5. The method of claim 4, wherein, The method further includes: Obtain reference zero-sequence voltage data when the distribution network experiences the maximum three-phase voltage imbalance under normal operating conditions; Based on the reference zero-sequence voltage data, the fault diagnosis initiation threshold of the distribution network is determined.

6. The method of claim 1, wherein, The step of determining the fault diagnosis result of the distribution network based on the average zero-sequence impedance angle includes: If the average zero-sequence impedance angle does not exceed the preset angle range, the fault diagnosis result of the distribution network is determined to be a single-phase high-resistance grounding fault in the occurrence area. If the average zero-sequence impedance angle exceeds the preset angle range, the fault diagnosis result is determined to be a target fault; the target fault includes at least one of external disturbance, load switching, or normal three-phase unbalanced operating conditions.
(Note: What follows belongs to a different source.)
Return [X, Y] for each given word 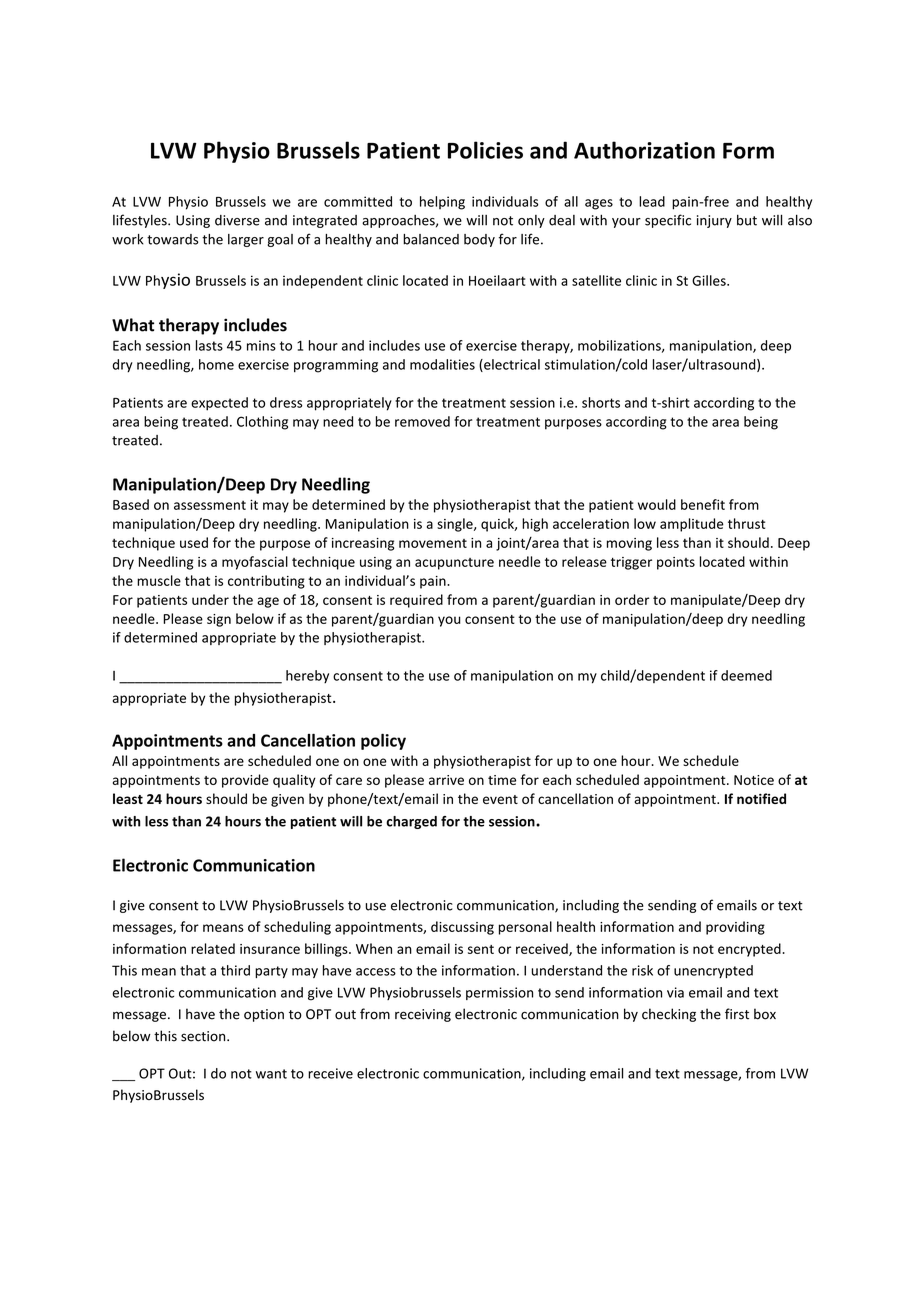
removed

7. A failure diagnosing apparatus characterized by comprising: The device includes: The first acquisition module is configured to, in response to determining that an anomaly exists in the distribution network based on first electrical data corresponding to at least one first cycle, acquire second electrical data corresponding to at least one second cycle of the distribution network; wherein, the at least one first cycle includes the current cycle, and the at least one second cycle is a cycle following the current cycle; the electrical data includes zero-sequence voltage data and zero-sequence current data; The first determining module is used to determine the average zero-sequence impedance angle based on the first electrical data corresponding to the current cycle and the second electrical data corresponding to at least one second cycle. The second determining module is used to determine the fault diagnosis result of the distribution network based on the average zero-sequence impedance angle.
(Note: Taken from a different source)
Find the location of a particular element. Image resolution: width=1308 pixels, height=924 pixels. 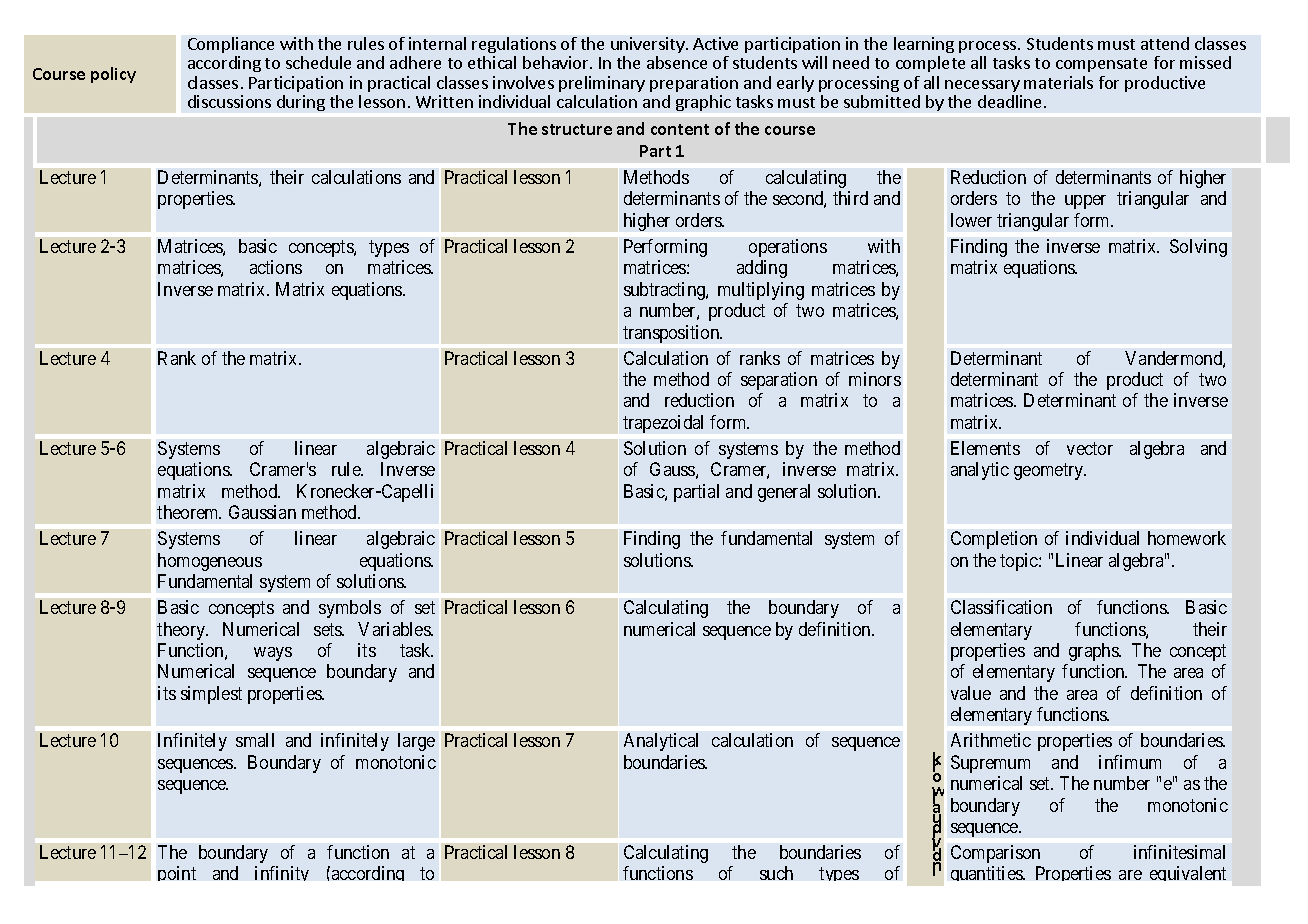

Compliance is located at coordinates (231, 45).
8. A computer device comprising a memory and a processor, the memory storing a computer program, characterized in that, When the processor executes the computer program, it implements the steps of the method according to any one of claims 1 to 6.

9. A computer readable storage medium having stored thereon a computer program, characterized in that, When the computer program is executed by a processor, it implements the steps of the method according to any one of claims 1 to 6.

10. A computer program product comprising a computer program, characterized in that, When the computer program is executed by a processor, it implements the steps of the method according to any one of claims 1 to 6.